Table 5 shows a staircase-like depth dependence: deeper transformers solve more levels, while shallow transformers fail well before full depth. The context-ready $D{=}1$ model, trained with BPTT to exploit the full sequential depth of the recurrent correction chain, solves all 11 levels in ${\sim}16$K iterations and scales to 20 hops (all 21 levels).

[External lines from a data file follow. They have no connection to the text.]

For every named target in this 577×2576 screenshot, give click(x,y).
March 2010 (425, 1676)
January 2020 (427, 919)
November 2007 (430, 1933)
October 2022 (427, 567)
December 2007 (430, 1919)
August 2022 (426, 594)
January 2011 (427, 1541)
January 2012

Any standard transformer can be converted to context-ready by adding a zero-initialized correction FFN and fine-tuning. To isolate the effect of conversion from additional training, we compare against a same-iteration control: the original roformer trained for the same total number of iterations without conversion (per-iteration compute differs because fine-tuning runs the block $K$ times). At $C{=}1408$, $N{=}12$ reaches 29.92 PPL at 200K iterations; continued training to 400K yields 27.20. Converting at 200K and fine-tuning to 400K total iterations yields 26.14—a gain of $-1.06$ PPL over the continued-training baseline at matched iterations. At $C{=}1024$, converting $N{=}24$ to $D{=}24$ improves from 29.42 to 28.99 ($-0.43$) in 18K fine-tuning iterations. The zero-initialized correction ensures no disruption at conversion (the model is function-preserving). During fine-tuning, $D{=}12$ sees a transient $+0.11$ PPL increase before recovering, while $D{=}24$ shows no transient increase.

We compare against alternative architectures that attempt the same goal. Among the variants tested, the gain depends on a dedicated correction network with its own weights.

Convergence and sequential exactness. Table 6 shows the full depth progression. Convergence is geometric: at $D{=}1$ (block size 1024), $K{=}2$ closes 91% of the $K{=}1$-to-$K{=}5$ gap and $K{=}3$ closes 98%, consistent with Theorem 3. Sequential $K{=}1$ matches parallel $K{=}10$ to within 0.01 PPL at every configuration, confirming Theorem 2. The correction contribution (“Corr.” column) grows as $D$ shrinks: 38–55 PPL at $D{=}1$ vs. 3.9 at $D{=}23$.

Contraction. With $k_{\min}=2$, empirical $\hat{L}\in[0.50,0.72]$ (measured as $\hat{L}=\max_{t}\|c_{K,t}-c_{K-1,t}\|/\|c_{K-1,t}-c_{K-2,t}\|$); without $k_{\min}$, $\hat{L}\in[0.88,1.20]$. $\hat{L}$ is a trajectory-local diagnostic, not the global $L$ in Theorem 3.

Correction FFN is essential. Using the block’s own residual as the correction (“block_head”) gives no improvement (27.32 vs. 27.19 for a standard transformer). With a dedicated correction FFN, context-ready beats the FLOP-matched baseline by 1.8 PPL. Tying correction FFN weights to the block FFN collapses performance. The add variant ($\texttt{LN}(z_{t-1}+e_{t})$) matches or beats token-blind at all depths.

Training efficiency. $K{=}5$ suffices at $D\geq 5$; $K{=}2$ with torch.compile achieves $1.7\times$ faster training at 1.07 PPL cost. Full ablation tables in Appendix C.2.